A coalition of 10 States, led by Texas, has filed an amicus brief in the 11th Circuit Appellate Court supporting Florida’s law requiring Big Tech to
consistently apply content-moderation practices and disclosures to affected users.
The Texas law, in particular and on which Florida’s law was modeled, specifies that
…social media sites in question must…disclose their content management and moderation policies and create a complaint and appeals process. The new law also prohibits email service providers from impeding the transmission of email messages based on content.
So far, so good for the two laws, but not far enough for either.
These platforms’ moderation teams also must be required to advise the poster/communicator, in advance of any adverse action, that the team is contemplating such action. In that advance notice, the moderation teams must advise the poster/communicator which platform criterion or set of criteria that the moderation team believes is being violated, and how—in concrete, measurable terms—the team believes that violation(s) is occurring.
For instance, in the case of “might offend some,” that notice must specify the group or groups the team believes might be offended and how that offense might occur—vis., if the potential offense is along the lines non-inclusiveness, the team must specify precisely how the non-inclusion is believed to be occurring.
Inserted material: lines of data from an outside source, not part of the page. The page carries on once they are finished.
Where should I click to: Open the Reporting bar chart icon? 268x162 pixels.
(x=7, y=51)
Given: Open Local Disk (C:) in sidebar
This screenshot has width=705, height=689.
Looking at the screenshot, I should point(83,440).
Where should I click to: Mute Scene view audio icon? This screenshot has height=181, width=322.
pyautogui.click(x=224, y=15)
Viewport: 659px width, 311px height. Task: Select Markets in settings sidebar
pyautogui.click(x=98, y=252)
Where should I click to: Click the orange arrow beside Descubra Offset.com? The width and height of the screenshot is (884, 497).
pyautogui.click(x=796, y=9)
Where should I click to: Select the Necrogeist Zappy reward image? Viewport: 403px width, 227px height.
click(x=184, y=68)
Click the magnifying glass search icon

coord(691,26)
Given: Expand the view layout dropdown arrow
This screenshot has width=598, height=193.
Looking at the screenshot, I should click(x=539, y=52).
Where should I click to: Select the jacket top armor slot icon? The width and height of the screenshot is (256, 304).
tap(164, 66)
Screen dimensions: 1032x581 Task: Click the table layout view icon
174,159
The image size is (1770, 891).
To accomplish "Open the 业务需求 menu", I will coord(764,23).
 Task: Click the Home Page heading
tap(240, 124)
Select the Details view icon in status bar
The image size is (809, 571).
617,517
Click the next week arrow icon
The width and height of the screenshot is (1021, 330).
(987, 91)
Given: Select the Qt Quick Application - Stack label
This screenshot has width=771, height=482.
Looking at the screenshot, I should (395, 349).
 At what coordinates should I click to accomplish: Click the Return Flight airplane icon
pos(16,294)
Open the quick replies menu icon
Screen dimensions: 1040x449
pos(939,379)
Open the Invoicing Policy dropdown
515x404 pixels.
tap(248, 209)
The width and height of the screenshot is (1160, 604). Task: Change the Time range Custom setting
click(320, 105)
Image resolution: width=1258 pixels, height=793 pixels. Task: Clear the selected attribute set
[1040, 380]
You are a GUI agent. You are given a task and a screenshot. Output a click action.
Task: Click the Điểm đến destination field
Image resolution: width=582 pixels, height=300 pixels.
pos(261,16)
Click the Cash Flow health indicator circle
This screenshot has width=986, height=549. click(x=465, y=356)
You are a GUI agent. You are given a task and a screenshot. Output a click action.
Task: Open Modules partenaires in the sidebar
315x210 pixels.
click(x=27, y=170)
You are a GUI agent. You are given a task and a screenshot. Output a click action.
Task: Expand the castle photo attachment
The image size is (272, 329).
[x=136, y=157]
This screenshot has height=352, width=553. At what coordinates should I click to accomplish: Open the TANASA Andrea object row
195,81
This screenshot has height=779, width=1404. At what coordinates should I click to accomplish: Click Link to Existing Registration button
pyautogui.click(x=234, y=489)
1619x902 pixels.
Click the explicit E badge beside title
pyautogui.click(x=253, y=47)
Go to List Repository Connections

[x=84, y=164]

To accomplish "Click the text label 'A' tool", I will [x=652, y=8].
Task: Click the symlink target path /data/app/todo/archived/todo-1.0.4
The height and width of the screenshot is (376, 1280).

The team also must suggest alternative phrasings (yes, plural) and for each alternative explain how the team’s suggestion conveys the same message as the original.
This advance notice also must provide the name and business contact data of the moderation team lead and the name and business contact data of the platform Director or Senior Vice President overseeing the platform’s moderation function.
The appeal itself must go to an independent arbitration board agreeable to both the poster/communicator and the platform and at the platform’s sole expense.